RAW DATA section start

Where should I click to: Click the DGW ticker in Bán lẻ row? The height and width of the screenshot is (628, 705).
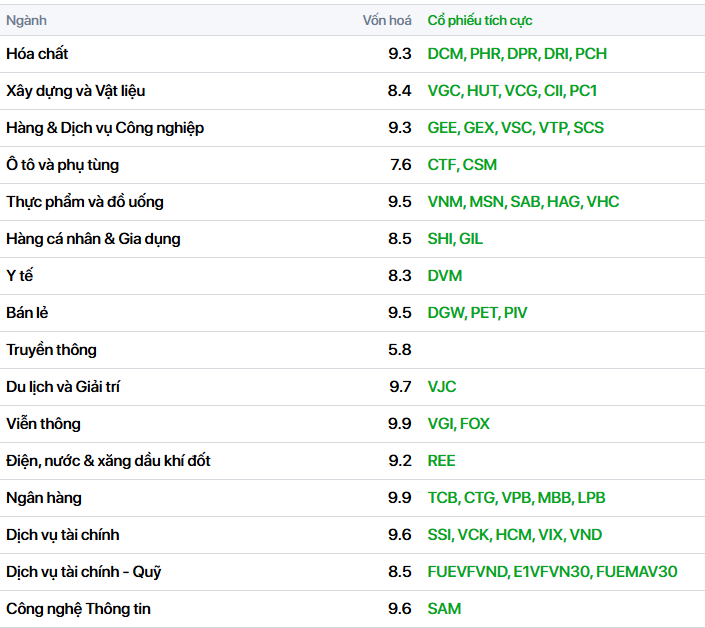pyautogui.click(x=446, y=313)
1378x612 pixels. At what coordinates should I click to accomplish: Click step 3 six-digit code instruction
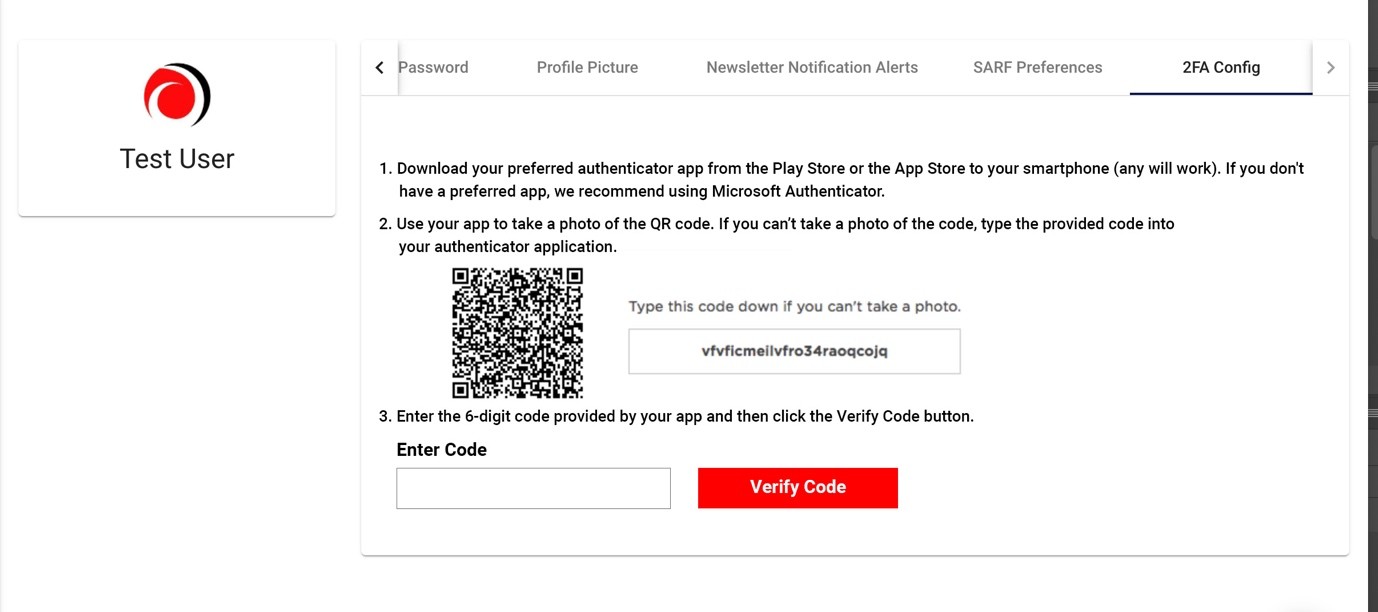685,416
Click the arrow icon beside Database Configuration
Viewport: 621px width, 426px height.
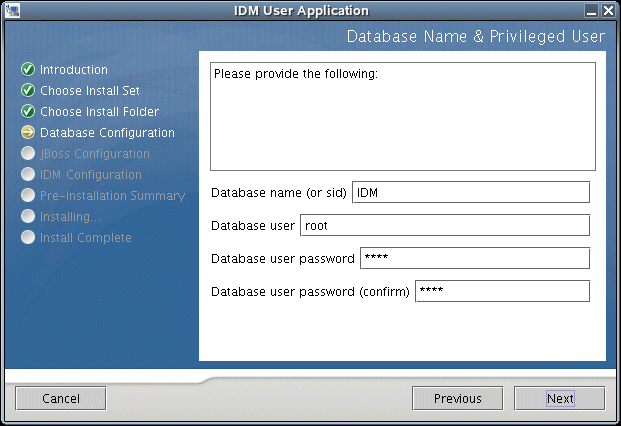coord(28,133)
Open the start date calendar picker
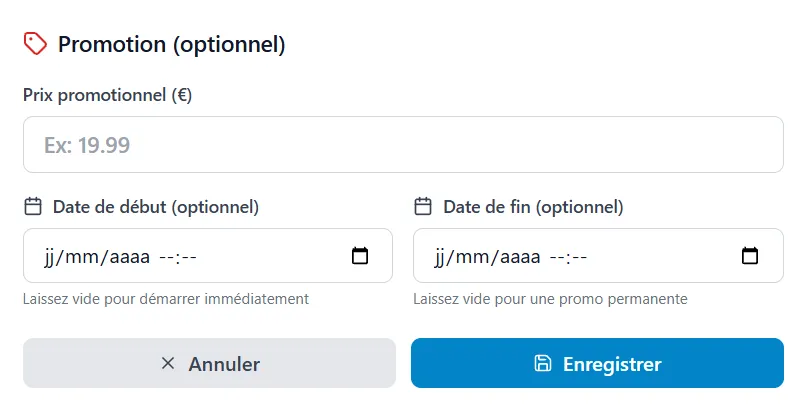 pos(360,256)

RAW DATA section end

» EXERCISE
The answer must be the lines above from the line that contains "1378x612 pixels. At" to the final line of the data, word for word, with no pictures.

» RESPONSE AREA
1378x612 pixels. At what coordinates should I click to accomplish: Click step 3 six-digit code instruction
685,416
Click the arrow icon beside Database Configuration
Viewport: 621px width, 426px height.
coord(28,133)
Open the start date calendar picker
 pos(360,256)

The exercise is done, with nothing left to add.